Thyssenkrupp is expecting a separate joint venture to combine its European Steel business with Tata Steel to be abandoned after failing to win antitrust approval, one of the sources said.
Frankfurt: Thyssenkrupp is considering a stock market listing for elevators, its most valuable business, after a previous plan to split the entire group in two ran into investor scepticism, three sources familiar with the matter told Reuters on Friday.
Chief Executive Guido Kerkhoff is abandoning his initial proposal to break Thyssenkrupp into two because its low share price has made a cross-shareholding structure unworkable, these sources said.
Thyssenkrupp is now considering a new approach, involving a holding structure and a carve-out or partial listing of its elevators division, they added.
Separately, Thyssenkrupp is expecting a separate joint venture to combine its European Steel business with Tata Steel to be abandoned after failing to win antitrust approval, one of the sources said.
Thyssenkrupp shares rose 10 percent — on course for their best day in a decade — after Reuters reported the company was considering a partial listing of the elevators division, which analysts have estimated to have an enterprise value of at least 14 billion euros.
Tata Steel shares were down 5.4 percent in Mumbai.
Thyssenkrupp’s market value is currently only around 6.9 billion euros ($7.7 billion).

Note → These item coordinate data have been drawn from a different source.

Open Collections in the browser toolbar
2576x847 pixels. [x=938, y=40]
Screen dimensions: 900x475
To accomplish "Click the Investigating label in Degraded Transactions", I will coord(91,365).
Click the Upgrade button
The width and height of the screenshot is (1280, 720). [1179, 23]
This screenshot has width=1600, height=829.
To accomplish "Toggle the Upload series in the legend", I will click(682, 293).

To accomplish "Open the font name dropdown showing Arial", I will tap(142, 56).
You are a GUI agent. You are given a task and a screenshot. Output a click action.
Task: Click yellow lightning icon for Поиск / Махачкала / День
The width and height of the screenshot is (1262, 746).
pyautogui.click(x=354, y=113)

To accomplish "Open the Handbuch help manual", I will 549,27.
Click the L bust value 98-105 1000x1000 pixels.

Activist investor Cevian has an 18 percent stake in Thyssenkrupp with another activist, Elliott Capital Advisors also holding a smaller stake.
Conglomerates have come under pressure from activists, a step which prompted rival General Electric to spin off its healthcare business and for Siemens to announce it will separate its flailing gas turbines business.
Thyssenkrupp unveiled plans last September to create two divisions: Thyssenkrupp Industrials, spanning its elevators, car parts and plant engineering businesses, and Thyssenkrupp Materials, which included materials trading and shipbuilding.
Rising trade tensions between the United States and China, and fears of a disorderly Brexit have dented share prices, forcing a number of companies including Continental and Volkswagen to review plans for spin offs and listings.
Kerkhoff’s idea was to separate higher quality capital goods operations of elevators, auto supplier and core plant construction from its other more cyclical businesses.
Specialized businesses are often more highly valued than conglomerates because in times of growth, high-potential assets do not have to share the balance sheet with lower-return businesses.
But Kerkhoff’s plan has failed to sustainably lift the company’s share price. After two profit warnings, Thyssenkrupp’s share price is too low to make this deal work, leaving Kerkhoff’s scrambling for a Plan B, these people said.
The original blueprint planned for Thyssenkrupp Materials to hold a 30 percent stake in Thyssenkrupp Industrials. But Thyssenkrupp shares have fallen by 47 percent over the past 12 months, making it the smallest constituent of Germany’s 30-share DAX index, even after a 10 percent bounce on Friday’s news.
Under the old restructuring plans, Thyssenkrupp Materials would have held a 50 percent stake in the planned steel JV with Tata Steel.
Movements in the share prices have forced Thyssen to reconsider the structure of the cross shareholding, and prompted a wholesale review of the company’s overhaul plans, the sources said.